The book finishes with a chapter on process analytical technology (PAT) and quality-by-design (QbD) approaches. In this very interesting section of the book, the authors describe the different perspectives for an appropriate PAT process such as interscientific understanding and knowledge management (see also ). QbD and PAT approaches are synthesized into the conceptual design methodology (e.g. Hubka-Eder mapping).

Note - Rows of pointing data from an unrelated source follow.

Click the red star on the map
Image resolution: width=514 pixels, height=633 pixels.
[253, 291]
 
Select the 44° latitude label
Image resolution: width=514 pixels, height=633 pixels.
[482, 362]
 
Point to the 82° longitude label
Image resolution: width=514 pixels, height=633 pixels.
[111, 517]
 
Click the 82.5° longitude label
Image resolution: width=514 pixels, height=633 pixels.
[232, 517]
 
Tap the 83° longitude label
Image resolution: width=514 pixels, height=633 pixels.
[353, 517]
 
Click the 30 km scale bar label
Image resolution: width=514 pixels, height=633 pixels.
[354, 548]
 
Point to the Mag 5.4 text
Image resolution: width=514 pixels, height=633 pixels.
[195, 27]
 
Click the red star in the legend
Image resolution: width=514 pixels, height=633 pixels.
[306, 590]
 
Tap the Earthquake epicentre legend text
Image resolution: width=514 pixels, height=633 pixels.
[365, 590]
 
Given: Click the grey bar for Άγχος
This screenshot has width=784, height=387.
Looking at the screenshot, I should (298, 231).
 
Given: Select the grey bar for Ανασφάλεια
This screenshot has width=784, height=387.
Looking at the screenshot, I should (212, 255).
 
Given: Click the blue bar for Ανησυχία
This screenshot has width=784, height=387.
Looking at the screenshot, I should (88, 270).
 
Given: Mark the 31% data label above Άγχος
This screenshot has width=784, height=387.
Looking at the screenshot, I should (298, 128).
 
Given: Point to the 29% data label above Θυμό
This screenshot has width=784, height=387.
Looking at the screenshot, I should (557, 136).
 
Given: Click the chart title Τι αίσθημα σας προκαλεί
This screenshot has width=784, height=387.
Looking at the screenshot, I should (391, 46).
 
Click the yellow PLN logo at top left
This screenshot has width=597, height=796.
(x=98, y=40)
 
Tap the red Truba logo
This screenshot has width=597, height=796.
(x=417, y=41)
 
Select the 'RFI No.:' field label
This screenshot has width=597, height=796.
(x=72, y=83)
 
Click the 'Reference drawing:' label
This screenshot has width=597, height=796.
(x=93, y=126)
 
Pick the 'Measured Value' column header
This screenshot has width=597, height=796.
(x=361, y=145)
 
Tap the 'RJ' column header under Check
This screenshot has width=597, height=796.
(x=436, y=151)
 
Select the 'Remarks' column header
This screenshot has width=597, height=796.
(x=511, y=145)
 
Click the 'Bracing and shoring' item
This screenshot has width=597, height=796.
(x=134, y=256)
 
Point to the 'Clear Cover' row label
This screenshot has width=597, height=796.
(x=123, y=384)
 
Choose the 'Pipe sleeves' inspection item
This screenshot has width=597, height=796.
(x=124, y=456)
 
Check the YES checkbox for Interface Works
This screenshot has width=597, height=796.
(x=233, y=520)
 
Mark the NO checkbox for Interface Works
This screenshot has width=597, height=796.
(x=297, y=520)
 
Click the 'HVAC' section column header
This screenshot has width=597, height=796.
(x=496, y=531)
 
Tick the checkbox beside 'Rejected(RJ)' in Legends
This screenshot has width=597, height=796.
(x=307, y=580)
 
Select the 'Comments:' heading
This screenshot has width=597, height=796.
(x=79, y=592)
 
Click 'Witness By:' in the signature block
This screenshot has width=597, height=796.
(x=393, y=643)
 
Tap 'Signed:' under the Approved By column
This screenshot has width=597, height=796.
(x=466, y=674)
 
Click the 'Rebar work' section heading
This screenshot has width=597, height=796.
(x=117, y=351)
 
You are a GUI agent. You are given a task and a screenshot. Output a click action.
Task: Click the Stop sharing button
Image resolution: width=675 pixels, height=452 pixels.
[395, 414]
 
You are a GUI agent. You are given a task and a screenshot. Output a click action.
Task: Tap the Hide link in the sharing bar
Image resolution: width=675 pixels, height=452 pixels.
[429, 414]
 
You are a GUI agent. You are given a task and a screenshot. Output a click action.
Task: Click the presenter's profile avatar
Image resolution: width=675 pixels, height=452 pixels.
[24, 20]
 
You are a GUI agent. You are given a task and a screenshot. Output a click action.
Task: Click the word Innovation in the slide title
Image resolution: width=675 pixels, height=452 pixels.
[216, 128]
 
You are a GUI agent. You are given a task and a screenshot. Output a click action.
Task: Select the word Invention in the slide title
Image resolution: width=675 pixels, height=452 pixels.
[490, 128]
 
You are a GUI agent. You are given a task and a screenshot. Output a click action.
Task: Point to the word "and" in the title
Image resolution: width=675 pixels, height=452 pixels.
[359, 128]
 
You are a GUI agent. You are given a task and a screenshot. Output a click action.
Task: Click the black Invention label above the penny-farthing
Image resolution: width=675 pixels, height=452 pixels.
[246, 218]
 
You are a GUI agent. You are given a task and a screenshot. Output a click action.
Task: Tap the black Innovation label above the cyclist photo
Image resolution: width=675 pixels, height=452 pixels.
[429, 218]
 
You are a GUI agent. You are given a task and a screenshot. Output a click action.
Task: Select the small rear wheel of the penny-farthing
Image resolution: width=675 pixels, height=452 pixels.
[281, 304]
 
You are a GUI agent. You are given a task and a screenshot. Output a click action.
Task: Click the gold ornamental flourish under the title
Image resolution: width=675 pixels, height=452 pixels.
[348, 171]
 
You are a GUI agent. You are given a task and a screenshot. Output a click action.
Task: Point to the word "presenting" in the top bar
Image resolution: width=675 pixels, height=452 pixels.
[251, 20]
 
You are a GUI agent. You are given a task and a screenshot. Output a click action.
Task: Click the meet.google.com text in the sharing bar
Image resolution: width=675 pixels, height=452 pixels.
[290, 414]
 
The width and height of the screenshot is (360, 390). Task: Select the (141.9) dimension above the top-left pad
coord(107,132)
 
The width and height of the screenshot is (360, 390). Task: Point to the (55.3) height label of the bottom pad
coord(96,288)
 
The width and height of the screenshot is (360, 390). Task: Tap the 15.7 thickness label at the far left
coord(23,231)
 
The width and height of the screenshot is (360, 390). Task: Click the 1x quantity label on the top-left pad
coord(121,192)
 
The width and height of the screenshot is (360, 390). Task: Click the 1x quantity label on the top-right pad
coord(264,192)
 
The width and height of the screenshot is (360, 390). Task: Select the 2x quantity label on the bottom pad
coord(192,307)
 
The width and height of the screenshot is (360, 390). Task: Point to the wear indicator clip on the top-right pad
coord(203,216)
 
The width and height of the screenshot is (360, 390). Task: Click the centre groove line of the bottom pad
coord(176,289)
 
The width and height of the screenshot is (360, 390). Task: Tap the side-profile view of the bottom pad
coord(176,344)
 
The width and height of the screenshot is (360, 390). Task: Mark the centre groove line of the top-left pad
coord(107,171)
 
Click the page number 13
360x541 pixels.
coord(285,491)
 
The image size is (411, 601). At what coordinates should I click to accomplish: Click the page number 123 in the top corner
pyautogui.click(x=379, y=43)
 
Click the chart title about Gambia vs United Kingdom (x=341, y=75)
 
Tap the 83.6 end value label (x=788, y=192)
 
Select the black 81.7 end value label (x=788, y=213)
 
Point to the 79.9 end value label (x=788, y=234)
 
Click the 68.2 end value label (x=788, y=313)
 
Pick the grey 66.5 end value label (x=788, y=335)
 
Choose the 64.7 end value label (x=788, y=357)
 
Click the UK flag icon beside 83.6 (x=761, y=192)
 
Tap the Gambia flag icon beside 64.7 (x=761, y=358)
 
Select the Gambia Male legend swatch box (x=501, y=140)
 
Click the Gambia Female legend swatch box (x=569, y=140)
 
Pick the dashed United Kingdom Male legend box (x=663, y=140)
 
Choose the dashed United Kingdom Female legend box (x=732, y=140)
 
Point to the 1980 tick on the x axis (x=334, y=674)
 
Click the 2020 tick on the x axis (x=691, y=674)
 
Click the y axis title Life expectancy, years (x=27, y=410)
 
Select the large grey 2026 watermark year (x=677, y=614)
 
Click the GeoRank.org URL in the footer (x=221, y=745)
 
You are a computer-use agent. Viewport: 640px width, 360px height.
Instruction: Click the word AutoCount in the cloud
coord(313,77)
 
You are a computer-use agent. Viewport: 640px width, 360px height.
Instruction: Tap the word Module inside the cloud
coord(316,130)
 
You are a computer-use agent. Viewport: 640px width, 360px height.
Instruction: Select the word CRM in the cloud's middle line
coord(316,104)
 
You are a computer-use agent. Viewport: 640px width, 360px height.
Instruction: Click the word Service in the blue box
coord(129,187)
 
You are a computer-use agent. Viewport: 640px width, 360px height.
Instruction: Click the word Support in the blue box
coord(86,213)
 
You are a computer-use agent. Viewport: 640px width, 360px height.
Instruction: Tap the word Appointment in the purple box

Biomechatronic Design in Biotechnology effectively presents the methodology and the necessary tools for a design process in biotechnology
This book effectively presents the methodology and most of the necessary tools for a design process in biotechnology. I thus recommend this book to students who want to learn the fundamentals and basic applications of a product design process quickly. It is also a good read for professors, researchers and professionals from both engineering and biology in order to get helpful input for their own device or method developments. In conclusion, this book is a must-read for all modern bio-scientists and engineers working in the field of biotechnology.
Dresden University of Technology, Bioprocess Engineering, Dresden, Germany
About the authors
Professor Carl-Fredrik Mandenius (left) is head of the Division of Biotechnology at Linkoping University in Sweden. His main research interests include biochemical and bio-production engineering, bioprocess monitoring and control, stem cell technology, and biosensor technology. He was a director for process R&D at Pharmacia AB and has coordinated several EU networks on human embryonic stem cell-derived models for drug testing.
Professor Mats Björkman (right) is head of the Division of Assembly Technology at Linkoping University in Sweden. His main research interests include design and operation of flexible manufacturing systems and equipment. He has also been involved in research that has developed from traditional mechanical industries to include areas such as electronic manufacturing and manufacturing of biotech equipment, as well as pharmaceutical products.